• Task directions: Beginning with the line that contains "At what coordinates should I click to accomplish: Click", transcribe the rest of the listing below exactly, including its last line, and exclude any pictures.

• Input data:
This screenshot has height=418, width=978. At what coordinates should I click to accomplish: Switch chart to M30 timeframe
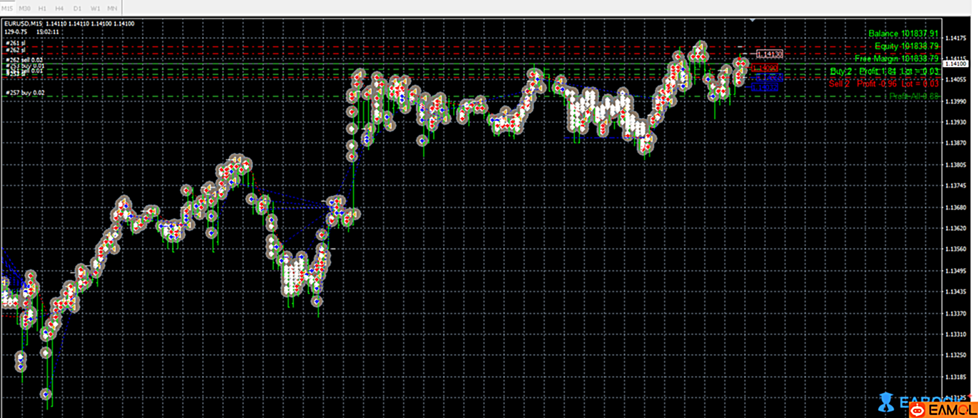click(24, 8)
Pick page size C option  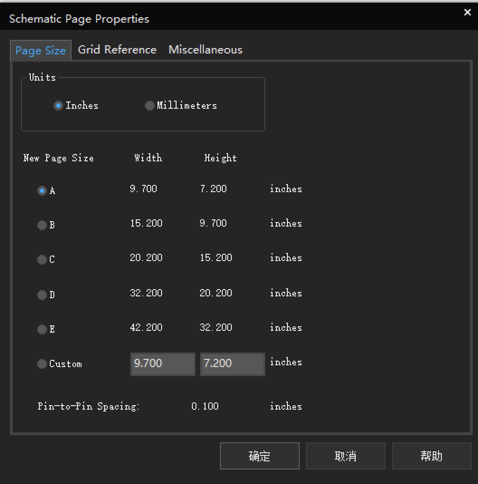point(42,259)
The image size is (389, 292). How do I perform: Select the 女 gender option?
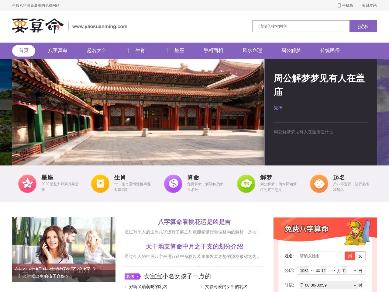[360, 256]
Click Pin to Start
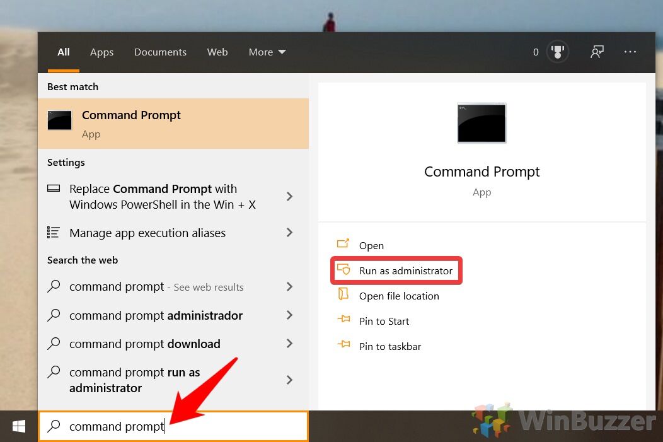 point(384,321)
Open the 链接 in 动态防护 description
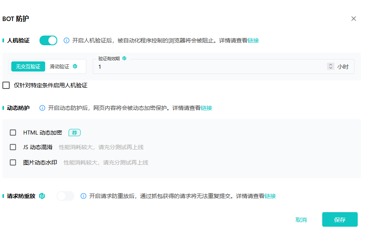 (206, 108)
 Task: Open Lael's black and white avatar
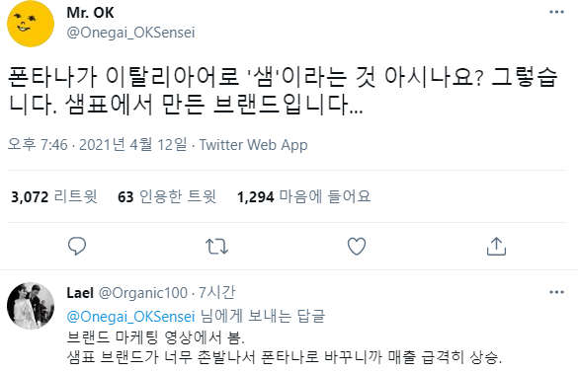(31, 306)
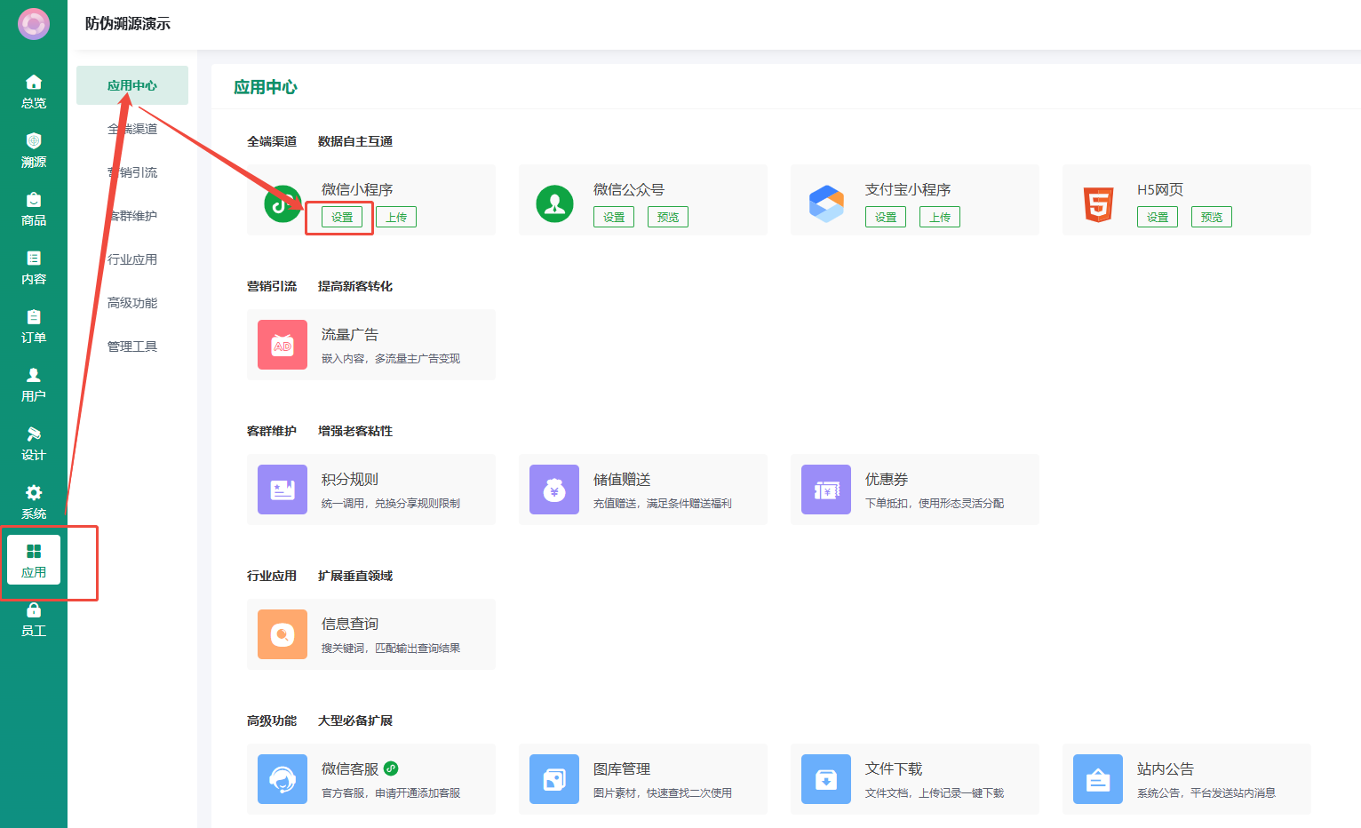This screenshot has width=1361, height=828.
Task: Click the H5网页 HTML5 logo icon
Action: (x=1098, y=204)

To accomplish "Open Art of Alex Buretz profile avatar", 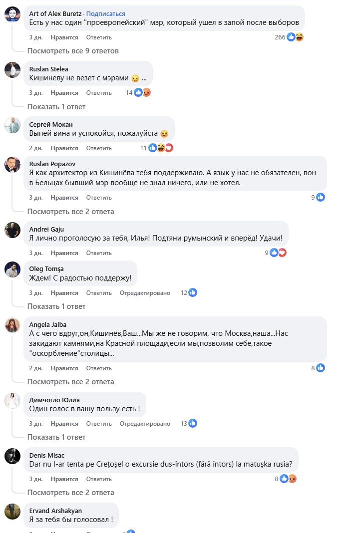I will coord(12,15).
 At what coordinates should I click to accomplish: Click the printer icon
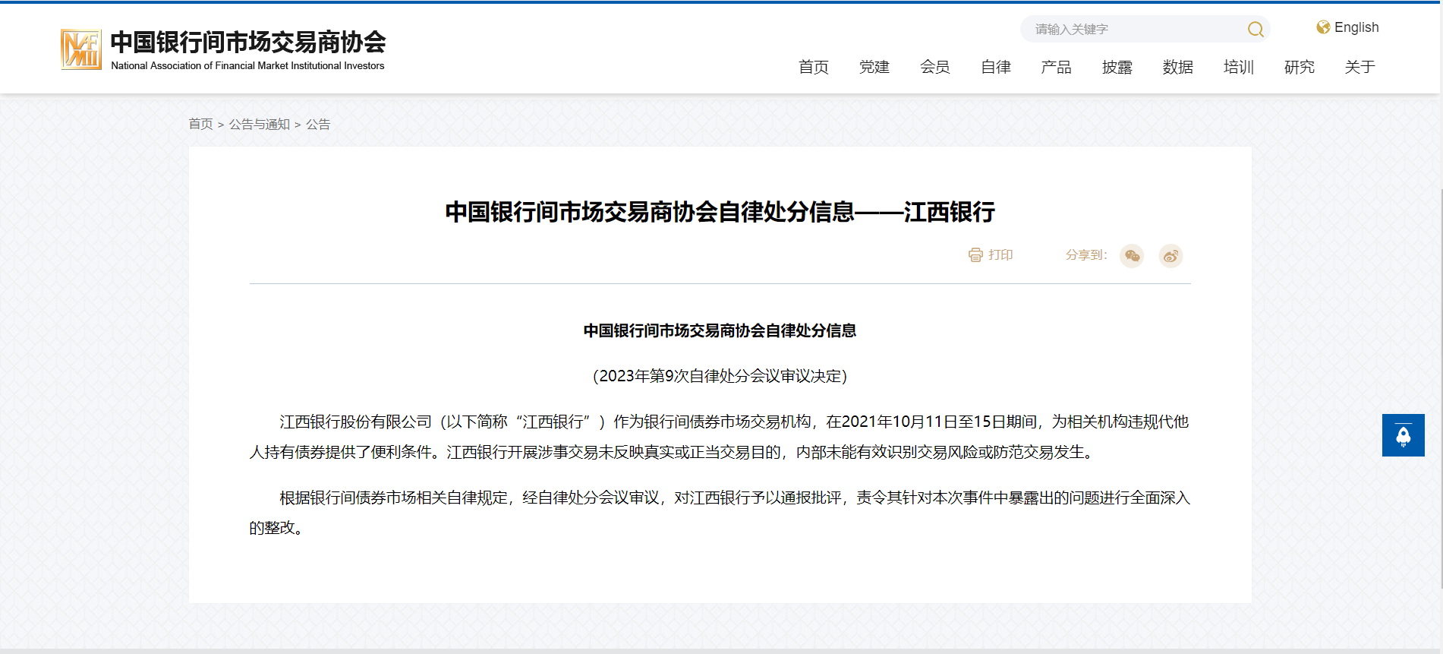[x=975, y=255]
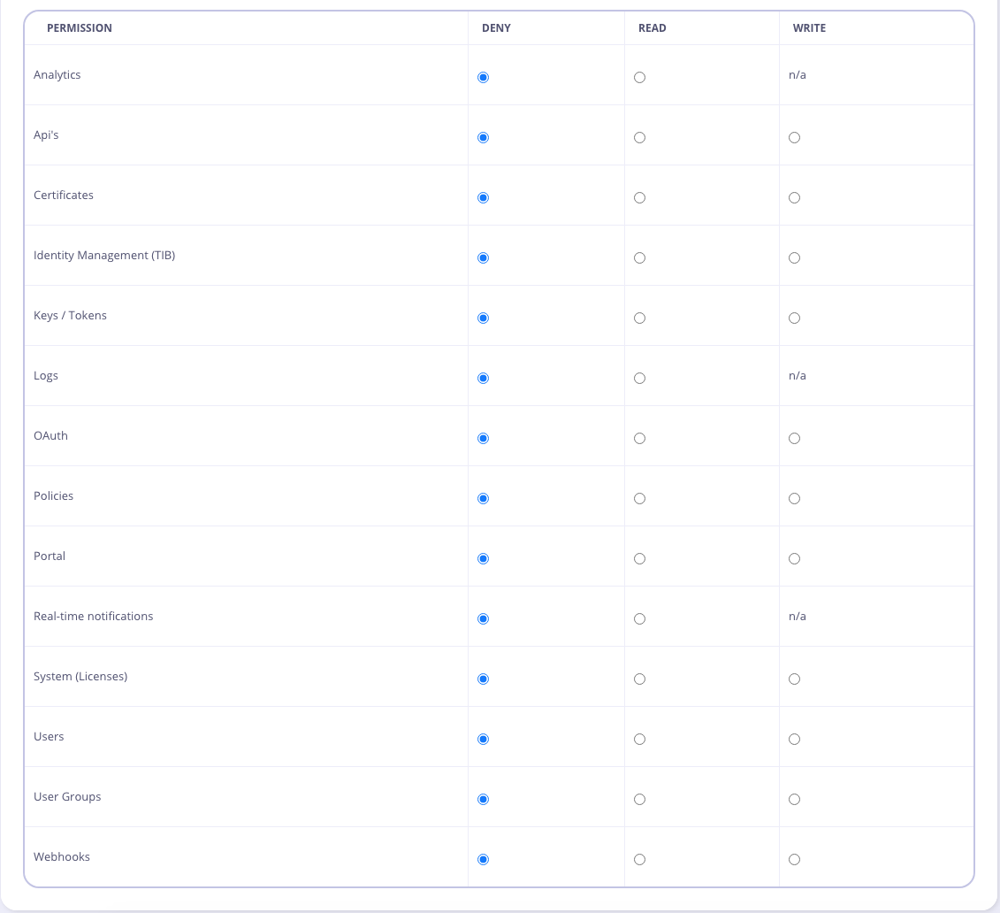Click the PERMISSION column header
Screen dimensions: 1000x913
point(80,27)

• Exercise result:
 At what coordinates should I click to accomplish: Click the printer icon
[x=975, y=255]
Click the PERMISSION column header
Screen dimensions: 1000x913
point(80,27)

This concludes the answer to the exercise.